14 The other main asset that the respondent holds is his shares in the applicant. According to the applicant, the respondent holds 10 million shares and the current value is approximately $3 per share. The respondent has offered not to dispose of 2 million shares. The respondent has submitted that this would be worth $6 million on the applicant’s estimate of the current share value which, together with the property, should be sufficient. The difficulty with this submission is that as the applicant has pointed out, there is also evidence to infer that the respondent has attempted to sell the shares at considerably less than $3 per share and the value of his remaining shares no doubt would be affected by any such sale.
15 The other issue is that the respondent holds apparently some 10 million shares, only 2 million of which he is prepared to offer up as part of the undertaking, despite the respondent stating in his affidavit that he does not intend to sell any shares other than for the purpose of the payment of ordinary living expenses and reasonable legal expenses. If the shares in the applicant are worth $3 per share, or thereabouts, then it is not clear to me why the applicant would need to have access for sale purposes to some 8 million shares in order merely to pay ordinary living expenses and reasonable legal expenses.
16 The applicant has offered its own undertaking as to damages and has expressly excluded from the proposed freezing order the payment of ordinary living expenses and reasonable legal expenses in an amount which is not capped. In these circumstances and having regard to the existence of the prima facie cause of action, the very substantial potential liability to which the applicant is exposed and the evidence of the previous attempt by the respondent to dispose of shares at an undervalue, I consider that the discretion ought to be exercised in the applicant’s favour. The amendments to the proposed orders which the respondent has put forward do not seem to me to take the matter much further because they are limited to the 2 million shares the subject of the respondent’s undertaking.
17 I accept that the orders which I propose to make may cause some practical difficulty for the respondent in liquidating certain shares that he holds as may be necessary for the payment of ordinary living expenses and reasonable legal expenses. At this time, given that the respondent is unable to identify any particular bank account from which he would perform those transactions, it is not possible for me to formulate any exemption or exclusion from the order. However, I propose to give liberty to apply on 24 hours’ notice on the basis that if practical difficulties exist for the respondent in selling shares in the ordinary course for the payment of ordinary living expenses and reasonable legal expenses, the respondent should have an opportunity to, firstly, attempt to negotiate a suitable outcome with the applicant, but, secondly, to apply to the court. In terms of the opportunity to negotiate with the applicant, I consider that proposed order 2 in the applicant’s short minutes of order appropriately provides that opportunity.
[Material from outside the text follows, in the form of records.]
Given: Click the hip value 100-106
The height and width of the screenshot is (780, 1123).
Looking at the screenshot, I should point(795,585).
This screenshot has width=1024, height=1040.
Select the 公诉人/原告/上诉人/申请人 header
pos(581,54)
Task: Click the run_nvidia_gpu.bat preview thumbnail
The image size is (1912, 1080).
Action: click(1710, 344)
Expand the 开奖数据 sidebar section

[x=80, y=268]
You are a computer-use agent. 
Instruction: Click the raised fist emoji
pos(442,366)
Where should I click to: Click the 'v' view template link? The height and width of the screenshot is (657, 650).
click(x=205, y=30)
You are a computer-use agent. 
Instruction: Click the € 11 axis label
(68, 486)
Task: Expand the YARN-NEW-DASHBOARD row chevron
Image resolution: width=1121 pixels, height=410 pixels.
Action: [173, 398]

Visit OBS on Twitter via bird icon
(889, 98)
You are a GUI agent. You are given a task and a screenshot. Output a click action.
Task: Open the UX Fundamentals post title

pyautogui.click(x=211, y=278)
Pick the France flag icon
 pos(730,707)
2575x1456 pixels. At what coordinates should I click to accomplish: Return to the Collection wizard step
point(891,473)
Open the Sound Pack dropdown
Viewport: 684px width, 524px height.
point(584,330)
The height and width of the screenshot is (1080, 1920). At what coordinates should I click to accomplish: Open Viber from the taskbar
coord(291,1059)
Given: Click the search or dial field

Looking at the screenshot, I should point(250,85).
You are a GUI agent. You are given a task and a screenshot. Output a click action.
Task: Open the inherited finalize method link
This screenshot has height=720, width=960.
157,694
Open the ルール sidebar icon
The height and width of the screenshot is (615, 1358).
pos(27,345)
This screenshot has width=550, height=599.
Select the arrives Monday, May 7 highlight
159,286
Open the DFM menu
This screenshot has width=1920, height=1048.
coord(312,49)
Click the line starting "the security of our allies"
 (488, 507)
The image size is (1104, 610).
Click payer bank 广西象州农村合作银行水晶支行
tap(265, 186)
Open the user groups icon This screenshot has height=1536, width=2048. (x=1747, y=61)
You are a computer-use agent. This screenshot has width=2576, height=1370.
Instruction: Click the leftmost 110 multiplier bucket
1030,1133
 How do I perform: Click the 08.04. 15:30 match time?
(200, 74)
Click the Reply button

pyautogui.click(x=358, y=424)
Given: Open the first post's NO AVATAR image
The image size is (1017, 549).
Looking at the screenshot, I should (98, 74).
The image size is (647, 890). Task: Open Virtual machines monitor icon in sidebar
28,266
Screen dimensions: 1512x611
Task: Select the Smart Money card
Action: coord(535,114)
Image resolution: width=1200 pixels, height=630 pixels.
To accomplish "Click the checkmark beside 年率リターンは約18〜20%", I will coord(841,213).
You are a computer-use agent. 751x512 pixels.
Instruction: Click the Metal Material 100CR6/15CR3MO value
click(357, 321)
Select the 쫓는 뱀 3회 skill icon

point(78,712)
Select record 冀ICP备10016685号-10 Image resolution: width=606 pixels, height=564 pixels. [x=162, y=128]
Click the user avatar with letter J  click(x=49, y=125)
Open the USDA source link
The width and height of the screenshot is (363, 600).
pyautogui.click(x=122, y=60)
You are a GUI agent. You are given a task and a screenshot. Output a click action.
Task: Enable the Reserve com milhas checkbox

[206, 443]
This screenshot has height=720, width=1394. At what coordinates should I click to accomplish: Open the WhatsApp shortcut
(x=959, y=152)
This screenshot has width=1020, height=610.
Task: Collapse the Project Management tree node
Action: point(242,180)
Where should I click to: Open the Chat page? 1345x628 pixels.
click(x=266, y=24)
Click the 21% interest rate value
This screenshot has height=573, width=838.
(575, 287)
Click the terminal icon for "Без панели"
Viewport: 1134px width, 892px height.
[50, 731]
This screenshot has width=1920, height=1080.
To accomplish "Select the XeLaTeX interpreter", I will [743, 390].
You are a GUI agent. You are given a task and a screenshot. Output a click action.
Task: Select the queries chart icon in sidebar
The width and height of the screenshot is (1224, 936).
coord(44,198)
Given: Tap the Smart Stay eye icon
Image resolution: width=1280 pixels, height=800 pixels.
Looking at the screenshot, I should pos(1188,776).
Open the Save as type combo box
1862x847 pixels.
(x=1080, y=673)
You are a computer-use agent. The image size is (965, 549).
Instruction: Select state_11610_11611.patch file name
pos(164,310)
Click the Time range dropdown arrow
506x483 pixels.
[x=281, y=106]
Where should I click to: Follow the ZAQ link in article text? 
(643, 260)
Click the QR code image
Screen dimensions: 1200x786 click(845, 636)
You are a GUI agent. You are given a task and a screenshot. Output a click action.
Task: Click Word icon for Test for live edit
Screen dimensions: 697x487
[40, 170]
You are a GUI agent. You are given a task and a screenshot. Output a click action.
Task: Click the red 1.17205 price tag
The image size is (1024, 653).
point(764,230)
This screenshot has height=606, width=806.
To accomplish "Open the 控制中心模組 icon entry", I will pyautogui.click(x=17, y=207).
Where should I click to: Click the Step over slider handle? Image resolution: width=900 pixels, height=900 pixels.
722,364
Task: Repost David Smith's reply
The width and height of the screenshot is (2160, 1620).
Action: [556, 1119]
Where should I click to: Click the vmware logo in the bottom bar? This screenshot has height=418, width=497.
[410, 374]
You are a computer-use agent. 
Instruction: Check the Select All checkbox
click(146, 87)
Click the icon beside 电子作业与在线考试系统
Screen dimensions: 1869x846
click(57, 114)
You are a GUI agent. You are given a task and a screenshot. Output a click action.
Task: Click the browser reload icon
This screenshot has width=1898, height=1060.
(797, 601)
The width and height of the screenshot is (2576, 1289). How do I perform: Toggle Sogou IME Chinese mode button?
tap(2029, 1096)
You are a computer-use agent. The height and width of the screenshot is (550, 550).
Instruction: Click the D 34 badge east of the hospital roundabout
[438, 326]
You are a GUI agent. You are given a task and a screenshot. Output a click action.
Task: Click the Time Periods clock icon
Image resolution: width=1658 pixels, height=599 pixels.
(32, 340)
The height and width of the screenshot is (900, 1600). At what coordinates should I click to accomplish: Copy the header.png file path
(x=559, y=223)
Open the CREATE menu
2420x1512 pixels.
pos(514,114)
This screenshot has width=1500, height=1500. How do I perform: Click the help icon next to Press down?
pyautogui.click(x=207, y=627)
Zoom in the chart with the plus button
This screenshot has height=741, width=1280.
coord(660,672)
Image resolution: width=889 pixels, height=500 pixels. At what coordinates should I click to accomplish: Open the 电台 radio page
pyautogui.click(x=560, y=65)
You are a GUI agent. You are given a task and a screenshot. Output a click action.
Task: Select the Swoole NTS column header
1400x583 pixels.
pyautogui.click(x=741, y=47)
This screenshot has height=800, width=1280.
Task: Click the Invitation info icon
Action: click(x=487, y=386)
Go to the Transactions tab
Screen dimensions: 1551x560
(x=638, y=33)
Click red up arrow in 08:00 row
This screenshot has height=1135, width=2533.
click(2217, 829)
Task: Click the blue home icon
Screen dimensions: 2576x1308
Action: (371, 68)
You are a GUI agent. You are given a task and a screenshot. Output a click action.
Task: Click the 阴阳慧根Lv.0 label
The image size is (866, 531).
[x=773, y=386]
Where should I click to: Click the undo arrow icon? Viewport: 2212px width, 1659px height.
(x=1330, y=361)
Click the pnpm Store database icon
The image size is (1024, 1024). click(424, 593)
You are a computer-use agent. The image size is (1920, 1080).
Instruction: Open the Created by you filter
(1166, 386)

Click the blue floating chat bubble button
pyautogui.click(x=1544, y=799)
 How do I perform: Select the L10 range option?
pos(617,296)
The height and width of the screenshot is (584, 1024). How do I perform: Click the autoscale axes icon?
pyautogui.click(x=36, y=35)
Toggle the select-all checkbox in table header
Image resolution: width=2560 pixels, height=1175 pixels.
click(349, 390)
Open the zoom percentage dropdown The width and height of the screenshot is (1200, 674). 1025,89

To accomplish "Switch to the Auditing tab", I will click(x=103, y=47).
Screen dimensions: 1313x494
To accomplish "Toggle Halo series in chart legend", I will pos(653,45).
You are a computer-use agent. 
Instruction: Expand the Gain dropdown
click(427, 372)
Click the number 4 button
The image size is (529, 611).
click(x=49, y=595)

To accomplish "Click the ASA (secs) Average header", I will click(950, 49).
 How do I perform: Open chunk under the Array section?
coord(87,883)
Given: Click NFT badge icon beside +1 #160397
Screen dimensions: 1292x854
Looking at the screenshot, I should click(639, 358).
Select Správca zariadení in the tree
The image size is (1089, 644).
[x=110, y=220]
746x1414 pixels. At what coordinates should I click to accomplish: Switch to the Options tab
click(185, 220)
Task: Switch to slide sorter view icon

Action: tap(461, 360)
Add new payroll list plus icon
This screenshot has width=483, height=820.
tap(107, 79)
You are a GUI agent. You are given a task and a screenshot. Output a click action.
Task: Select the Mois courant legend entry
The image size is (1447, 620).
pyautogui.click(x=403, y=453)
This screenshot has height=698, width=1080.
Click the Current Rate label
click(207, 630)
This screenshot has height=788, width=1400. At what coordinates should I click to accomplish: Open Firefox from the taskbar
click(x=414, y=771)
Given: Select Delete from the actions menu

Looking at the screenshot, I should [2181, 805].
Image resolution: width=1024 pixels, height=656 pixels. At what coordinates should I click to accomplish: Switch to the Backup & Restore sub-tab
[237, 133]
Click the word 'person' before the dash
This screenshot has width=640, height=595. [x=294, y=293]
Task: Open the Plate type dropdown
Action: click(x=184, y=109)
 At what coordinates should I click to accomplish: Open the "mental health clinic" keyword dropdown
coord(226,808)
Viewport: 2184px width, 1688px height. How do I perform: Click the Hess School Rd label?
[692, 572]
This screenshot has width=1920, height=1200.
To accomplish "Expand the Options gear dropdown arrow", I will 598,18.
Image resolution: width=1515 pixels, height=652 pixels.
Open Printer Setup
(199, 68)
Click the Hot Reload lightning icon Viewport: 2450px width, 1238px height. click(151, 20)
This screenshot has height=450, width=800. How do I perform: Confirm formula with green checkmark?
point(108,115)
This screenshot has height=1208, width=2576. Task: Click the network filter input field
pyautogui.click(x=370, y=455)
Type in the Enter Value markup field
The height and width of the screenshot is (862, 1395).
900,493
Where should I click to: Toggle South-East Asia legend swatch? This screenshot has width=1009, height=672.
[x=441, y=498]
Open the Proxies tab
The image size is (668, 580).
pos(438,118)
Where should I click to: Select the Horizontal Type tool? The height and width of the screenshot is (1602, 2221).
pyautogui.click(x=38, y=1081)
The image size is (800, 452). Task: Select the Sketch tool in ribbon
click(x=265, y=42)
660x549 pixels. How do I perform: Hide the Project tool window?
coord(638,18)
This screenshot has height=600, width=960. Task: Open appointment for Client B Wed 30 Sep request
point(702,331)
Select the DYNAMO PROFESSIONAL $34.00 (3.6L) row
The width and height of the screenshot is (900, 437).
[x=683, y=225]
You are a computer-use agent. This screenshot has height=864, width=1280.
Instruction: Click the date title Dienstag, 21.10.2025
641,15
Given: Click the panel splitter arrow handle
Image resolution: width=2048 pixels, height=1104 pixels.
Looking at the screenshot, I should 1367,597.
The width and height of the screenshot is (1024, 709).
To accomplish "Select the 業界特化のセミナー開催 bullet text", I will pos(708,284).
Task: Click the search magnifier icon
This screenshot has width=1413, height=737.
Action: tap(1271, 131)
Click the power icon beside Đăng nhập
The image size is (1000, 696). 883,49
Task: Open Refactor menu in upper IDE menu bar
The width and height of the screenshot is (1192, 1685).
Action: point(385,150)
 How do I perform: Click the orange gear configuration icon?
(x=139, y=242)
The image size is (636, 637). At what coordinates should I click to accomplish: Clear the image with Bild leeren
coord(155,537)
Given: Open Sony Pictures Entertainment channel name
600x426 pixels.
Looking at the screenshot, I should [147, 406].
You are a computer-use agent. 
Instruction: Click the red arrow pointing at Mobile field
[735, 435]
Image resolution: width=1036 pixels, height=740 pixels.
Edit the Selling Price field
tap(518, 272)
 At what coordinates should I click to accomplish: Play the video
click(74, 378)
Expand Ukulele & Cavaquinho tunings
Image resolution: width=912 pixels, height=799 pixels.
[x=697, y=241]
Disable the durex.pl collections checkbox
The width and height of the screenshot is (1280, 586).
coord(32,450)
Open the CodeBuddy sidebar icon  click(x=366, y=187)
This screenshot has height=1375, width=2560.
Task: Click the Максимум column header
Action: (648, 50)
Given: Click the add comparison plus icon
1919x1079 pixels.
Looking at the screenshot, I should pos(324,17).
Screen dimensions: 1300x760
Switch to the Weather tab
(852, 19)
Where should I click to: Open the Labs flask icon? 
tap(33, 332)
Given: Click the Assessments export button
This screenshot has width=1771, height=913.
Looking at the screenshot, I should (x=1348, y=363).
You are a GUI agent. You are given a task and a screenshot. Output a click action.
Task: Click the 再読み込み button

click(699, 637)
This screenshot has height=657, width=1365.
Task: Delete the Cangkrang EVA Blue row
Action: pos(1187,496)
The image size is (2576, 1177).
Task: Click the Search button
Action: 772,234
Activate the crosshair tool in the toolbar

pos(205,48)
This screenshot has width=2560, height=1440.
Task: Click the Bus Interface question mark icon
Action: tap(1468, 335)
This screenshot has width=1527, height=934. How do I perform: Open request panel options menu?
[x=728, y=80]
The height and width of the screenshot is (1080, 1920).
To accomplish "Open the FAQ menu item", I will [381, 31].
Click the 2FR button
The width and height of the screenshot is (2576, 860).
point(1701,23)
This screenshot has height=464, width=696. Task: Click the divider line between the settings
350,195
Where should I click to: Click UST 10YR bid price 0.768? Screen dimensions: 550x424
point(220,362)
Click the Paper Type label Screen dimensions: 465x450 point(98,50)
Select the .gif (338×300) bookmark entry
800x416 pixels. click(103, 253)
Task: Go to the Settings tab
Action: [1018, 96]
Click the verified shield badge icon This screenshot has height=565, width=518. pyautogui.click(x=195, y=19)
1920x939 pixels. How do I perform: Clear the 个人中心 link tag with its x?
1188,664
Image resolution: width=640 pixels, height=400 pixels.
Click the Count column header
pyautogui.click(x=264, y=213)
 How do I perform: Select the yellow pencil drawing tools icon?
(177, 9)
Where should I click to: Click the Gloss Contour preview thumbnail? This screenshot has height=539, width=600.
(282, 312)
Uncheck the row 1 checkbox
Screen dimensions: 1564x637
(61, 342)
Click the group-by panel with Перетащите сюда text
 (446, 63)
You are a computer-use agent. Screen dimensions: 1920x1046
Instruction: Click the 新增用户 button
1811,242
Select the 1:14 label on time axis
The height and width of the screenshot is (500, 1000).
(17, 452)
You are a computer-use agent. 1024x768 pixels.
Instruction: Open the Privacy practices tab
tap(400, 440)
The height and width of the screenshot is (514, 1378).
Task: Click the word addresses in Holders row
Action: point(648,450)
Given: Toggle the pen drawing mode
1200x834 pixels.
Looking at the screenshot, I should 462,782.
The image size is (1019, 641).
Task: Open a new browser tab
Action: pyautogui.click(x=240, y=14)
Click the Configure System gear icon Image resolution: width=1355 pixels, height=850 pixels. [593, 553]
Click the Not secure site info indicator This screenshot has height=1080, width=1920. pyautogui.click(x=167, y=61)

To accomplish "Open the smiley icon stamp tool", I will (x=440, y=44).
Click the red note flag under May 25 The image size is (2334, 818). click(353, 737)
That sets out a regime by which the respondent is to provide to the applicant’s registry services provider and the applicant the share transfer request form and an accompanying letter setting out information, including that the shares are being sold at fair market value and are for the payment of ordinary living expenses and/or reasonable legal expenses, as well as the period of time for which those expenses will be met by reason of the proceeds of the sale. I would hope that any practical difficulties could be resolved between the parties without a further need for recourse to the court, but if that is not possible, liberty to apply will be available for that purpose.